If you go
The July 23 meeting of the Mount Pleasant Planning Commission starts at 5 p.m. in the town's municipal complex, 100 Ann Edwards Lane.
Next door to a vacant Food Lion, developers propose building a new grocery store off Long Point Road in Mount Pleasant along with fast-food restaurants and nearly 200 apartments.
Some residents of the nearby Belle Hall subdivision are already bracing for a fight. They say the development would create traffic problems on already-congested roads, while the proposed businesses would duplicate what's already available within walking distance.
"We have plenty of gas stations and restaurants," said Belle Hall resident Ryan Nelson. "They need to work first on the (traffic) flow on Long Point Road."
Josh Martin, a consultant working with the developers, said the Belle Point development would generate $4 million in traffic impact fees for the town of Mount Pleasant, which the town could potentially use for road improvements. He said the developers, all of whom live on Daniel Island and regularly drive on Long Point Road, would naturally want good traffic flow near their new development.
Martin said he's also heard the concerns about building a new grocery store next door to a vacant one.

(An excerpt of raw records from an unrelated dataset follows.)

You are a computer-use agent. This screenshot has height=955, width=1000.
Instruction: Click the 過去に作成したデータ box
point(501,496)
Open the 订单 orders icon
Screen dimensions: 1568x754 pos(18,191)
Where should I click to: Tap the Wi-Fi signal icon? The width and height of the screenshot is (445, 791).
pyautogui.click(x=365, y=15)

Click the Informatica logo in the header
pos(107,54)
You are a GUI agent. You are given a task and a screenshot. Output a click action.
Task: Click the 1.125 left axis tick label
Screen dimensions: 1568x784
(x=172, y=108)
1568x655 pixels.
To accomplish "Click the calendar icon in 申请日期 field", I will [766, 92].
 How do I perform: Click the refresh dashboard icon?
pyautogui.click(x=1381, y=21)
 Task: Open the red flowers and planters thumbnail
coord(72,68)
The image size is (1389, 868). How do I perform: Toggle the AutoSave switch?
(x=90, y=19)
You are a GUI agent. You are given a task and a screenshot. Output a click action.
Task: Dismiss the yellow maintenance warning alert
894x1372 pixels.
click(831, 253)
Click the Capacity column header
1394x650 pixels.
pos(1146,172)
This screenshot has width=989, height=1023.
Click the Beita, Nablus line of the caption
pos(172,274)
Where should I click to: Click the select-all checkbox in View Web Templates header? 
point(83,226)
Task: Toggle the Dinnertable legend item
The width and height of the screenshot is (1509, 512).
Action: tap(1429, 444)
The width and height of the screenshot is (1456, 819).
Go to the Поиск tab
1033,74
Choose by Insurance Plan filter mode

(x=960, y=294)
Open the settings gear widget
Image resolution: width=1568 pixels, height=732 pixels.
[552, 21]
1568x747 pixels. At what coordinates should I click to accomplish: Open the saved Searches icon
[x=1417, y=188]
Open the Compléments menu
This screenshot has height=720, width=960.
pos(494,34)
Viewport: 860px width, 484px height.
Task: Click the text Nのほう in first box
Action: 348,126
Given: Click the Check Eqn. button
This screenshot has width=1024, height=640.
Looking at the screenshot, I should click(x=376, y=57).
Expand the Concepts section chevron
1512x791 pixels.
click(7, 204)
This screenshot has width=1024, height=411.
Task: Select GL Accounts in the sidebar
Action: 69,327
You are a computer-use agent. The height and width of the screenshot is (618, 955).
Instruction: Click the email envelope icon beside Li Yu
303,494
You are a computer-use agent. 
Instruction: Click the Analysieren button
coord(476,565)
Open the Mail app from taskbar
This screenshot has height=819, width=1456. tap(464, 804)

He said the former Food Lion in the Belle Station shopping center has been leased and will soon be a fitness club.
The development site includes a former cement manufacturing plant, truck terminal, and natural gas business, located on both sides of Belle Point Drive between Long Point Road and Paul Foster Road.
"The site is definitely an eyesore," said Martin.
It's also commercial property that Mount Pleasant would like to annex into the town limits.
"We'd certainly like to see the annexation of the land and some sort of improvement to the property," said town Planning Director Christianne Farrell.
She said the town's planning staff does have some concerns about the plan, and added more than two dozen comments to the agenda for the Planning Commission, which will review the project Wednesday..
"The majority of required open space appears to consist of retention ponds and outdoor restaurant seating plazas," said one comment.
"The proposed urban streetscape will consist of two new intersections; neither of which adheres to urban streetscape form," said another.
The Planning Commission's review will be the first of several steps in the town's process. Town Council will also consider the plan, as will the Design Review Board.
Belle Hall resident Kevin Ferraro said the development site is an eyesore now, but at least it's not adding traffic to local streets. In addition to traffic concerns, he doesn't like what's planned there.
"There's going to be a McDonald's and two other fast-food restaurants, and a discount grocery store," he said. "It appears to us to be like the kind of thing you would put along an interstate."
"In my mind, there's no reason this couldn't be more of an integrated development that's more of a destination - things like sidewalk bistros - where people would want to go and spend time," he said. "I would like to see something more inviting, like at Seaside Farms, or I'On, or Freshfields Village."
The three-lane Belle Point Parkway was built by the town in 2003, at a cost of nearly $800,000, to relieve traffic. The road, which runs through the middle of the development site, was meant to create a better link between neighborhoods, shopping, the R.L. Jones Recreational Center, and the town's Fire Station 2.
"No matter what your do, there will always be complaints about traffic," said Ferraro. "Eventually the town will have to do something."